Socialisme scientifique

L'expression « socialisme scientifique » est utilisée, à partir du milieu XIXe siècle, pour désigner une forme de pensée socialiste fondée sur une analyse à visée scientifique des réalités sociales, historiques et économiques. Elle s'inscrit dans le renouveau de la philosophie matérialiste induite par les nouvelles découvertes scientifiques et techniques. Son objectif final est d'apporter une réponse à la question sociale agitant le XIXe siècle européen. Par la force des choses, cette expression est devenue par son usage par les divers cercles socialistes puis communistes un synonyme du terme marxisme. Celui-ci est souvent divisé entre plusieurs concepts forts : le matérialisme historique, la lutte des classes ou théorie de la plus-value, etc.

Néanmoins, l'expression s'inscrit dans son siècle. La science moderne est alors inventée et devient à certains égards « la nouvelle religion de l'âge industriel »[1]. La science participe de la culture commune des savants du moment, tout comme elle se retrouve dans les discours philosophiques et politiques. Le socialisme n'y échappe pas. Il peut ainsi être défini comme une pensée sociologique, un savoir sur le social que ses adhérents diffusent dans la société afin de la transformer.

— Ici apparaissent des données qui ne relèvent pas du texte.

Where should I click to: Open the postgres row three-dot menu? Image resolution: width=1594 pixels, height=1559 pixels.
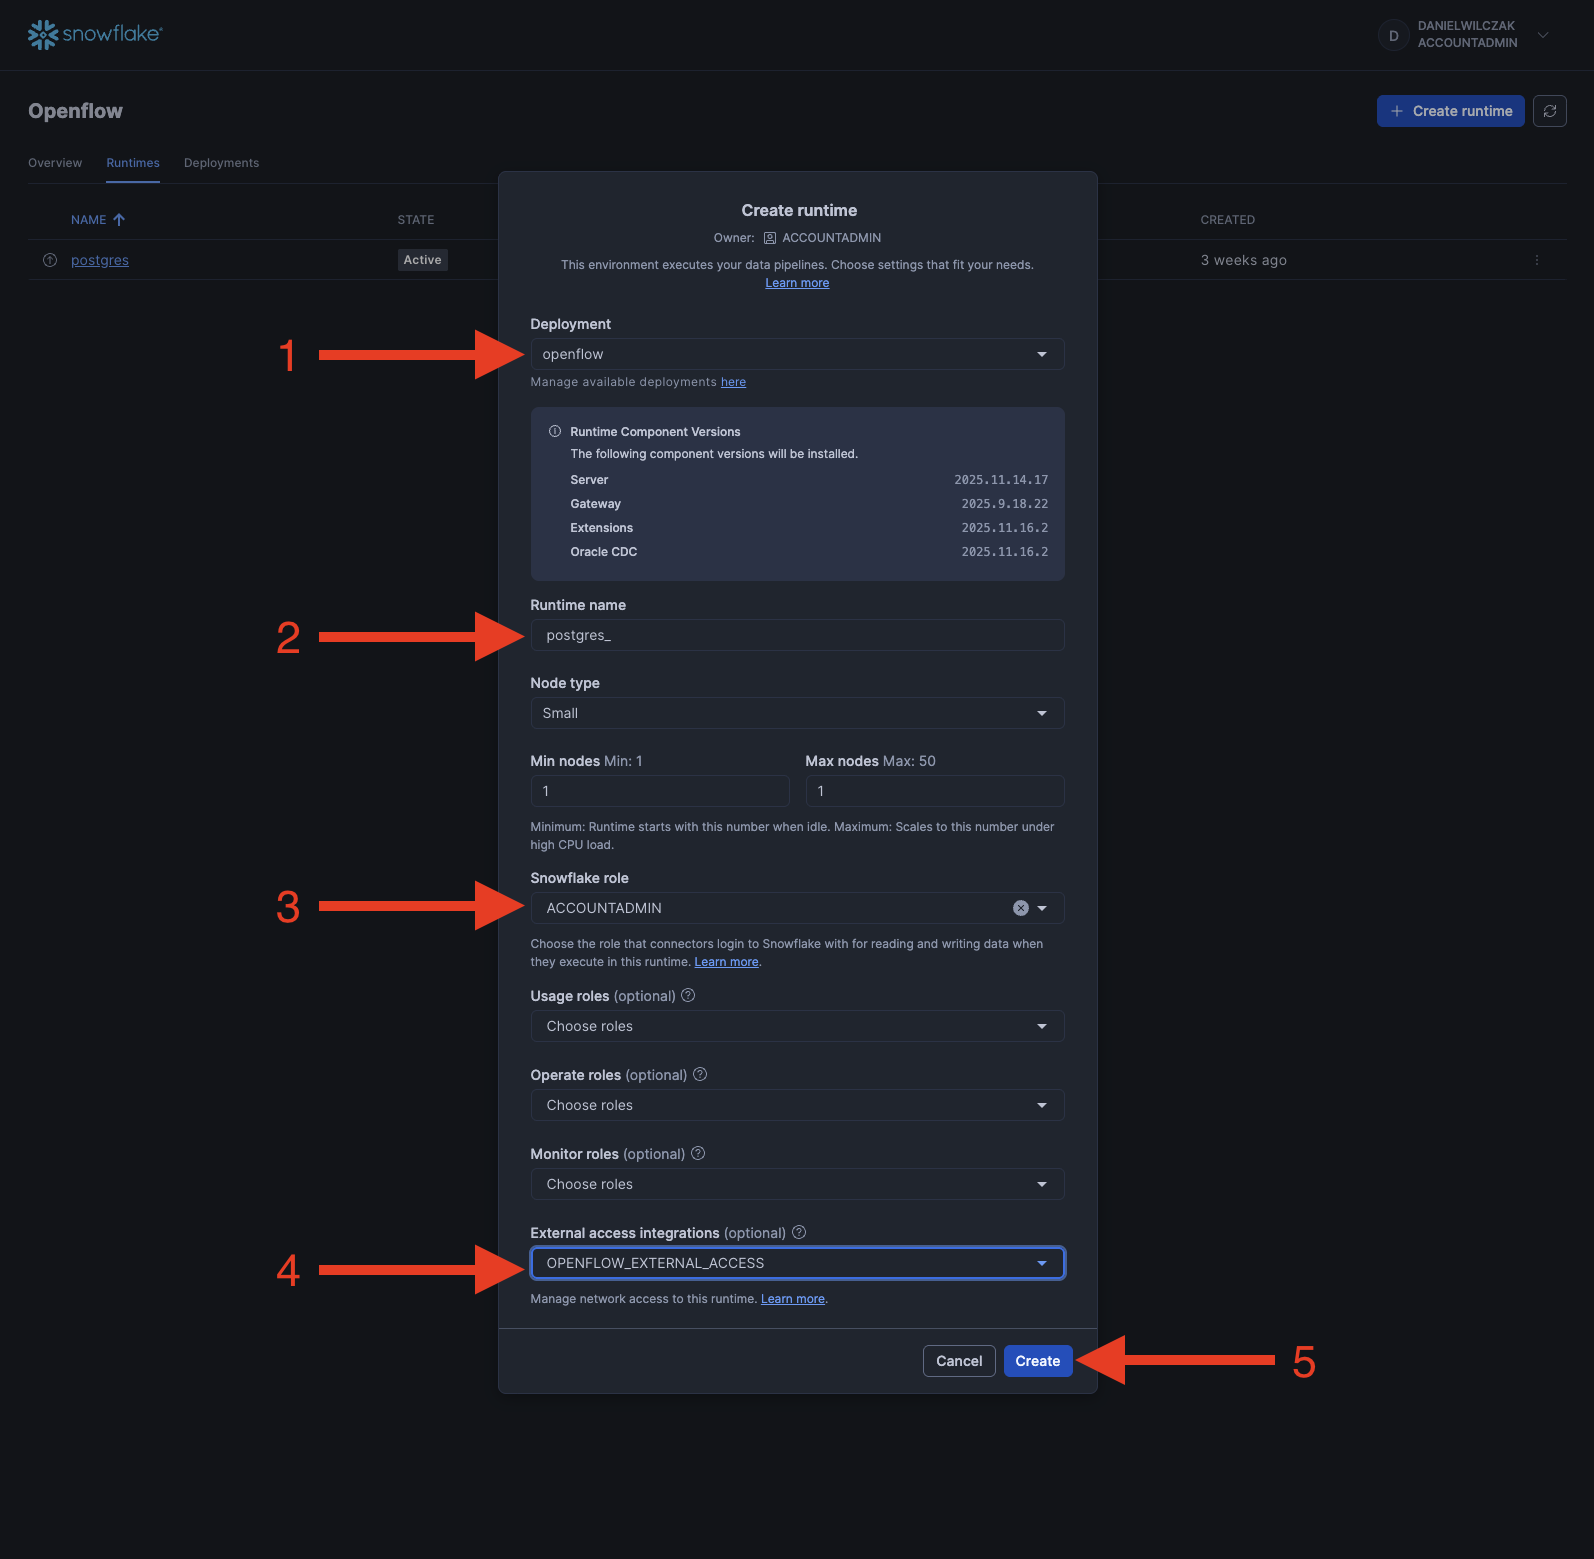(1536, 260)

Le socialisme scientifique est alors tout autant le socialisme théorisé par Marx et Engels ainsi que par ceux se réclamant de leur filiation, que le socialisme qui mobilise les savoirs de son temps et propose une explication « scientifique » du monde social.

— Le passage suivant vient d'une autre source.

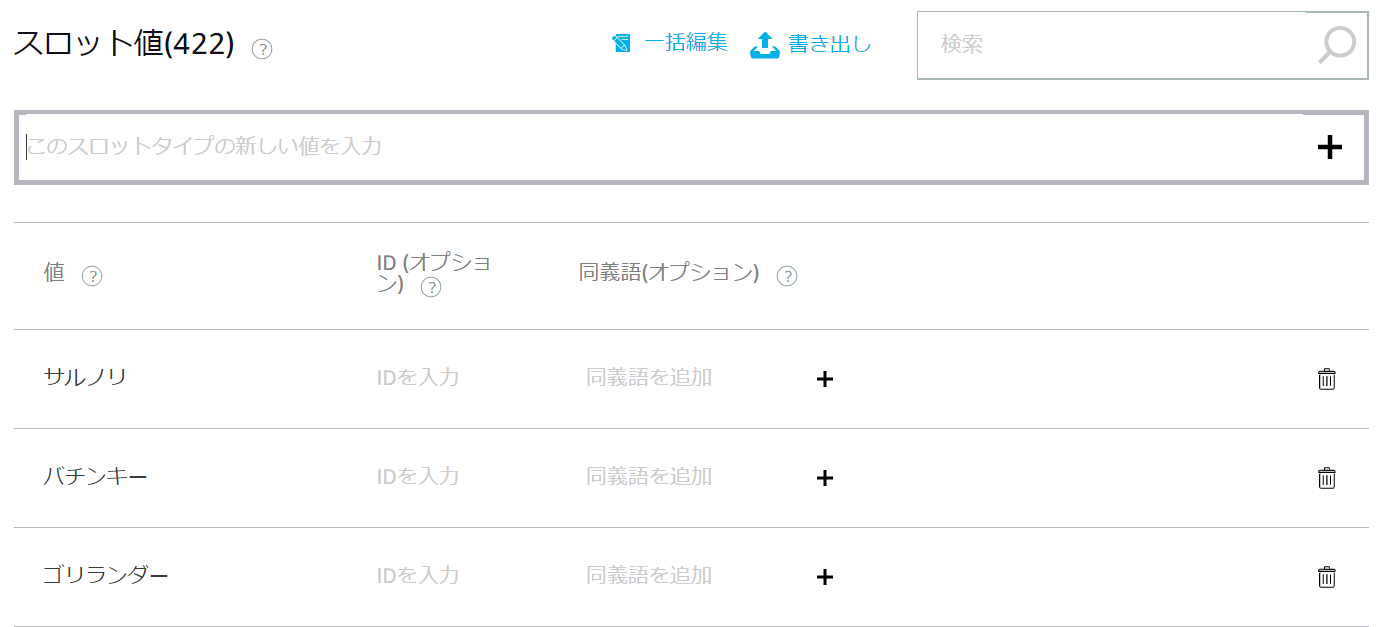Click IDを入力 field for サルノリ
Viewport: 1381px width, 627px height.
pos(418,378)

Mais comme toute pensée, il est difficile de rendre compte de sa diversité, tout autant qu'il est complexe de témoigner de sa diffusion. L'histoire des idées politiques reste bien souvent tributaire de ses sources, et bien plus de l'empreinte mémorielle de certains "grands penseurs". Si « les ouvriers peuvent penser »[2], voire pour certains, être des « ouvriers philosophes »[3], il n'en reste pas moins qu'ils ont laissé bien moins de traces que les journalistes, les intellectuels et autres penseurs professionnels socialistes. De plus, de par leur quotidien et leur éducation, ils ne disposent pas d'un égal rapport aux sciences et aux théories philosophique, politique et épistémologique. Enfin, les théories se diffusent au sein de divers réseaux locaux, nationaux, internationaux[4].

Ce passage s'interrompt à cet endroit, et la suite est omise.